提示された抜粋 |
以前にも書いたことがあるが、実はわが村にも日本軍は駐留している。
馬に乗った兵隊がたくさんやってきて、村人の家に分泊し、食事を分けてもらい、戦闘機が爆撃に来るようになったので村人を駆り出して防空壕を掘った。
娘だったラーの母親などは、その中のひとりから求婚され断ったというエピソードも持つ。
地理的にみれば、やはりインパール作戦からの敗走途上に思えるのだが、村にはこの爺さんのように悲惨な状況を物語る古老がおらず、むしろ規律やゆとりを保っていたような印象が強いのだ。
病人や怪我人を置いて逃げ出すような状況の中で、娘に求婚などしている余裕などないだろう。
そこで、これはビルマを目指しての進軍中のことだったのだろうと考えていたのだが、爺さんの話を聞いているうちに、やはりこれは同時期のことで、これも地理的に見て爺さんの村から逃げてきた兵たちがオムコイに辿り着いて、それからチェンマイ方面に向かったのではないかと思えてきた。

表示された情報 |
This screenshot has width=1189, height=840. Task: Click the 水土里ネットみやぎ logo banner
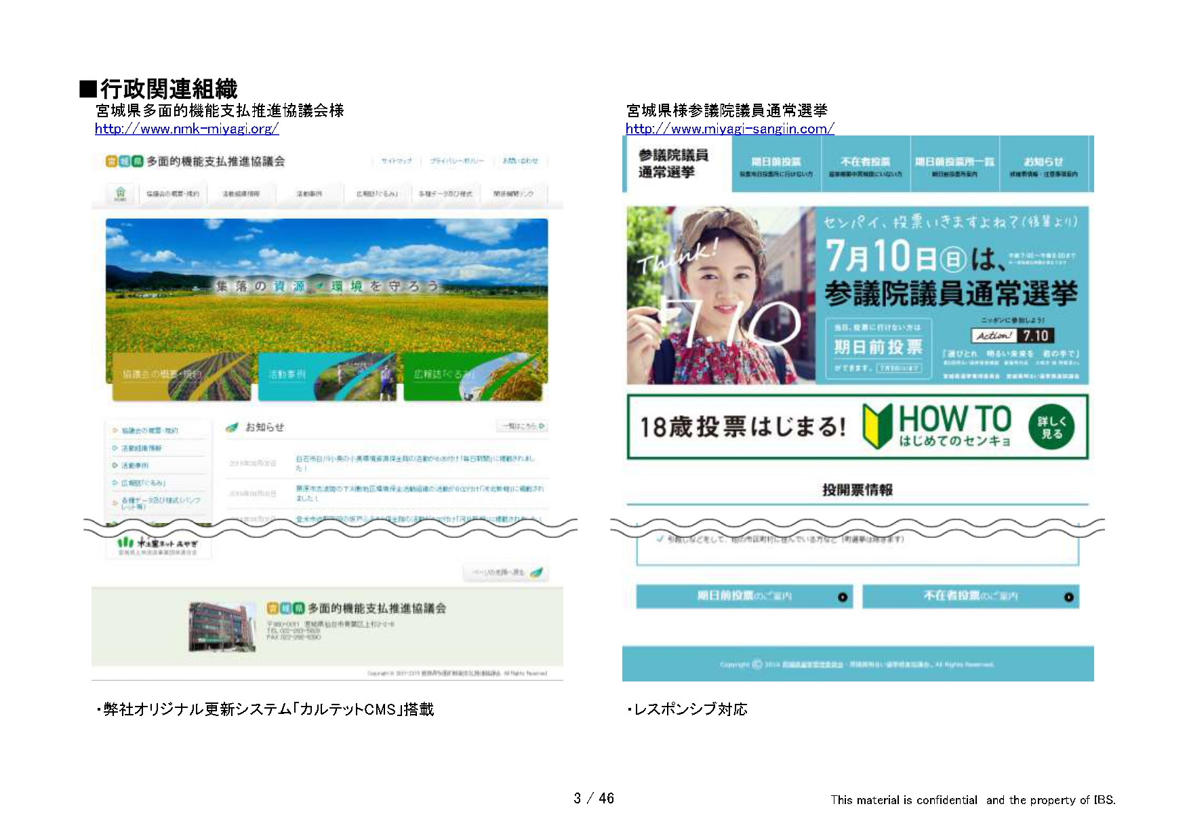click(x=158, y=546)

演習の課題 |
1. 抜粋によると、ラーの母親は娘だったころ、日本兵のひとりから何をされ、それにどう応じたか。
2. 次の(a)〜(c)が抜粋の内容と合っているかを、それぞれ「はい」か「いいえ」で答え、判断の根拠となる抜粋の語句をそのまま引用せよ。
(a) 村にやってきた兵隊は馬に乗っていた。
(b) 村には悲惨な状況を物語る古老が何人もいる。
(c) 村人は駆り出されて防空壕を掘った。

課題別の解答 |
1. 求婚され、断った。

2.
(a) はい。「馬に乗った兵隊がたくさんやってきて」
(b) いいえ。「村にはこの爺さんのように悲惨な状況を物語る古老がおらず」
(c) はい。「村人を駆り出して防空壕を掘った」